Hi. Coach Russ here with Chess NYC and, today, I'm going to talk to you
about the ladder mate. The ladder mate can be executed by any pieces that
are able to control the ranks or the files and most popular will be two
rooks, a rook and a queen, or even two queens.
Now the idea behind the ladder mate is we want to force our opponent's king
into one of the four corners. The four corners being the H file, the A
file, the eighth rank, or the first rank. We're going to use our control
of the ranks and files. Together, these two pieces are going to force the
king into one of the four corners and, ultimately, execute the checkmate.
In this position, these two pieces are currently controlling the B file.
What that means is black's king is unable to go anywhere on the B file due
to the control of the rooks on the B file. So when white is looking for a
move, white will leave one rook which controls the B file and it will take
the other rook and control the C file, ultimately forcing the king to go,
then, to the D file.
So, white's rook will simply play a check, as I stated before, black's king
is unable to go to the B file due to the remaining rook on the B file and
is being checked on the C file, forcing the king to go to the D file.
Now once the king has approached or moved to the D file, we now need to
control the D file. We have a rook controlling the B file and the other
rook controlling the C file, and now, we must control the D file.
The rook on the C file is still keeping our opponent's king from entering
the C file. The rook on the B file is no longer being actively used.
Therefore, the rook on the B file will now be used to control the D file.

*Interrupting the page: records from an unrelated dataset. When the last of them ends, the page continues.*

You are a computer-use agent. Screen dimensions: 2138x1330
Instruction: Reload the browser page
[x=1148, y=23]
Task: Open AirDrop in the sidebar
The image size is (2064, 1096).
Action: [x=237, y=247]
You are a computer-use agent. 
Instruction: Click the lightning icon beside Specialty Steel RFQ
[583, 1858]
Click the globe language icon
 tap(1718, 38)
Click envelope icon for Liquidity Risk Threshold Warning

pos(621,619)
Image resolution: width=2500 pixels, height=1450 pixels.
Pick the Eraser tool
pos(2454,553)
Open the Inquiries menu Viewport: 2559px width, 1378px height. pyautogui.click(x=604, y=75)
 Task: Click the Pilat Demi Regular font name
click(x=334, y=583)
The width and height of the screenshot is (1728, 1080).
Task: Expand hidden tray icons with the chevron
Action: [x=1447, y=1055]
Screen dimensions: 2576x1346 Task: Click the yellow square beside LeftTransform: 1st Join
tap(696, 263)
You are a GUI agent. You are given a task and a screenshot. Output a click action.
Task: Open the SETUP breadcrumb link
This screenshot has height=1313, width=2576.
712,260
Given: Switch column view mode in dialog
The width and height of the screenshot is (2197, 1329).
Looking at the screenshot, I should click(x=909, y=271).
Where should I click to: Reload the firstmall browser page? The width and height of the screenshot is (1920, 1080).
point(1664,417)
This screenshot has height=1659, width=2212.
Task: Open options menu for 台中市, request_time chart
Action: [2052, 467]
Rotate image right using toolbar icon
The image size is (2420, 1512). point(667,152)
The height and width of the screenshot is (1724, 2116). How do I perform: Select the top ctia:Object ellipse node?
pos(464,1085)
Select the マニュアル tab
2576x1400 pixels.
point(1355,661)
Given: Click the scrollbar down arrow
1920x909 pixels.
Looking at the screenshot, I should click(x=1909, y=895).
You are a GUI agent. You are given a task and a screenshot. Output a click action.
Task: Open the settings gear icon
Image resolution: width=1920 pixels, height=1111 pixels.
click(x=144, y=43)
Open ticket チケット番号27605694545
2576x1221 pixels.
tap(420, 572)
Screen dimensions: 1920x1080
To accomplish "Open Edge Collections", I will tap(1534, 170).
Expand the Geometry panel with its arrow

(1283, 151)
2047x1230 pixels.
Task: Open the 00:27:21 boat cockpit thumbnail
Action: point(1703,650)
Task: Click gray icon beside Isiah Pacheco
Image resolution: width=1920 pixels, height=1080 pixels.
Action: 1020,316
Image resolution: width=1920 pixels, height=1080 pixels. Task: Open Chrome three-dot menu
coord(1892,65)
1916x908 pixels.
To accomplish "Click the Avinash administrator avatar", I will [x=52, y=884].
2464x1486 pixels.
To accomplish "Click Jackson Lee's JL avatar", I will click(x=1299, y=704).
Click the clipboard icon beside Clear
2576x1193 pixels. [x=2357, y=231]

The rook checks the king on the D file. And now due to the fact that our
other rook is controlling the C file, the only file available for our
opponent's king is to enter the E file. And as we enter this E file, we
will repeat this same pattern again.
We have our rook controlling the D file and we must now control the E file.
The rook on the C file is no longer being actively used, so we will slide
that rook to the E file. And so on and so forth, we will drive the king
into the corner, ultimately delivering a checkmate.
Now, it is called a ladder checkmate because the rooks move in tandem as if
they were steps on a ladder, strategically, forcing the king to the side of
the board where, ultimately, we will deliver a checkmate.